In recent times, ovarian cancer, otherwise referred to as cancer of the ovary has made a popular entry into the Nigeria's medico-media lexicon. This is especially so after the death of Mrs. Mariam Babaginda, the beautiful wife of the former military dictator, General Ibrahim Babaginda, and founder of the Better Life Program, who died a few weeks back in the US while receiving treatment for ovarian cancer. She was said to have battled this disease for about ten years before she finally lost the battle to this not-so-uncommon cancer at the age 60.
In general, ovarian cancer of the ovary is commoner in woman over the age of 50 (the late Marain's age bracket) and it is no respecter of wealth, race or creed. It is as common among the poor as it is with the rich.
WHAT ARE OVARIES?
Under normal circumstances, women have two ovaries, one on either side of the womb (uterus) in the lower portion of the abdomen. Ovaries are small in size, round and shaped like a walnut. The ovaries function as the egg making organs in woman. In fertile woman, each month an egg (ovum) is released from one of the ovaries. After it is release from the ovary, the egg passes down the fallopian tube into the uterus where it may get fertilized by a sperm leading to a pregnancy. If it is not fertilized, it is shed off with the menses.
Another function of the ovaries is to make hormones especially the main female hormones oestrogen and progesterone- which have various effects on other parts of the body and are major regulators of the menstrual cycle.
Cancer is a disease of the cells in the body. Our body is made up from billions of tiny cells. Since, there are many different types of cell in the body; it is okay to note that there are many different types of cancer which arise from different types of cell. However, what all type of cancer have in common is that the cancer cells are abnormal often referred to as 'crazy' cell that multiply 'out of control' thus becoming thicker and bigger (often refer to as a 'lump' or 'growth') than the surrounding normal cells.
When these lumps or 'growths' are the types that invade and affect the functions of nearby normal tissue, they are referred to as malignant tumors or cancerous growths. Malignant tumors may also spread to other parts of the body. This happens if some cells break off from the initial/first lump often called 'primary tumour' and are carried in the bloodstream or other body fluids to other parts of the body. These small groups of cells may then multiply to form 'secondary' tumor (metastases) in their new deposited locations in the body. These secondary tumors may then growth, invade and damage nearby tissues and can spread again to other body parts.

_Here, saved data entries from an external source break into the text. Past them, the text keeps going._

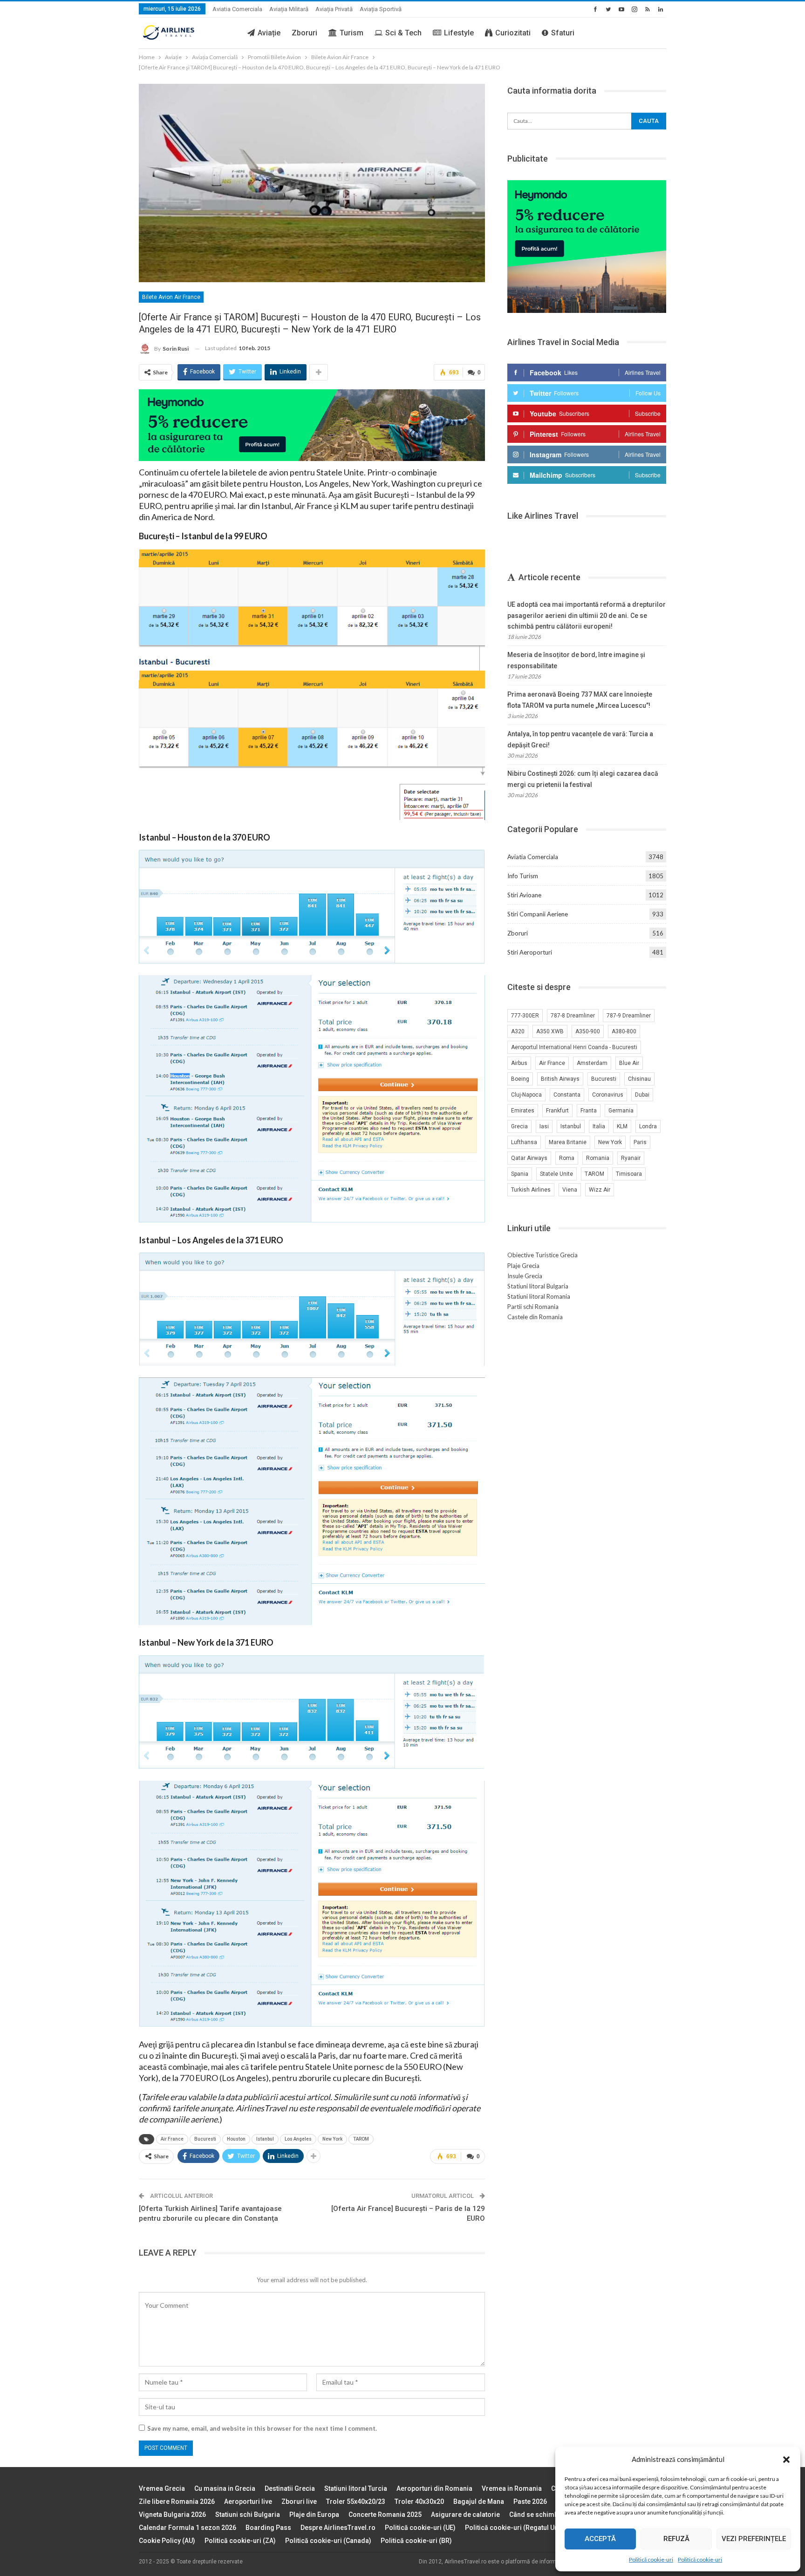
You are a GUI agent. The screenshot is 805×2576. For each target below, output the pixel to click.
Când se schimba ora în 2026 (553, 2514)
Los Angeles (298, 2139)
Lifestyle (459, 32)
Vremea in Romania (512, 2488)
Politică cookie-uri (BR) (416, 2540)
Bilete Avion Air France (171, 297)
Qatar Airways (529, 1158)
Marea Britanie (568, 1142)
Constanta (566, 1094)
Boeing (520, 1079)
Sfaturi (562, 32)
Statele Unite (556, 1174)
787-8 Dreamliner (573, 1015)
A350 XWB (550, 1031)
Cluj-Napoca (526, 1094)
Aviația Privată (334, 9)
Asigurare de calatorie (465, 2514)
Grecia (519, 1126)
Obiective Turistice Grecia (542, 1255)
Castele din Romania (535, 1317)
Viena (569, 1189)
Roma (566, 1158)
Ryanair (631, 1158)
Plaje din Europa (314, 2514)
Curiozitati (513, 32)
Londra (648, 1126)
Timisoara (629, 1174)
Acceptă (600, 2539)
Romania (597, 1158)
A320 (518, 1031)
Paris (640, 1142)
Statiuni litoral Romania (538, 1296)
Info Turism (522, 876)
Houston (236, 2139)
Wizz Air (599, 1189)
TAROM (361, 2139)
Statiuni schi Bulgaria (247, 2514)
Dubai (642, 1094)
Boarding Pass (268, 2527)
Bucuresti (205, 2139)
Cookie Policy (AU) (167, 2540)
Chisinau (639, 1079)
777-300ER (525, 1015)
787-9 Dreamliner (629, 1015)
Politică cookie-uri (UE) (420, 2527)
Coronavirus (607, 1094)
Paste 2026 (530, 2501)
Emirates (522, 1110)
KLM (622, 1126)
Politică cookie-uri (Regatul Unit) (514, 2527)
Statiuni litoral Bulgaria (537, 1286)
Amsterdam (592, 1063)
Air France (172, 2139)
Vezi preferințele (754, 2539)
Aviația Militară (288, 9)
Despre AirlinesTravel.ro (337, 2527)
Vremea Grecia (162, 2488)
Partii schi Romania (533, 1306)
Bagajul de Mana (478, 2501)
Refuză (676, 2539)
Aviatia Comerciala (237, 9)
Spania (519, 1174)
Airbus (519, 1063)
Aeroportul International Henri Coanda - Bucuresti (574, 1047)
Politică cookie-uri (651, 2559)
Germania (621, 1110)
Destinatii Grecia (290, 2488)
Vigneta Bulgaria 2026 (172, 2514)
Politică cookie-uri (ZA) (240, 2540)
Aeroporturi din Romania (434, 2488)
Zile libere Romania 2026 (177, 2501)
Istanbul (265, 2139)
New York (332, 2139)
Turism (351, 32)
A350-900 (587, 1031)
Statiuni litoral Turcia (355, 2488)
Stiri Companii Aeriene (537, 914)
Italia (599, 1126)
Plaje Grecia (523, 1265)
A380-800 (624, 1031)
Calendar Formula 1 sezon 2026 (187, 2527)
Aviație (269, 32)
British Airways (560, 1079)
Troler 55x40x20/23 (355, 2501)
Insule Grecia (524, 1276)
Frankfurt (557, 1110)
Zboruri (304, 32)
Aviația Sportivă (381, 9)
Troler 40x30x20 (419, 2501)
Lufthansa (524, 1142)
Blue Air (629, 1063)
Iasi (544, 1126)
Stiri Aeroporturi (529, 952)
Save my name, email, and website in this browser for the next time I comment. (262, 2428)
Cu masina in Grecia (224, 2488)
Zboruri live (299, 2501)
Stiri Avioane (524, 895)
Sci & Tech (403, 32)
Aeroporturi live (248, 2501)
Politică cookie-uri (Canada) (328, 2540)
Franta (588, 1110)
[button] (786, 2459)
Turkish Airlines (531, 1189)
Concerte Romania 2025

Different cancers have different outlook, some are more serious than others and some are more easily treated than others especially if diagnosed at an early stage.
The point to note here is that cancer is not uniformly one condition. In each case it is important to know exactly which type cell has given rise to a cancer, how large it has become and whether it has spread, so as to determine the prognosis or outlook for the condition.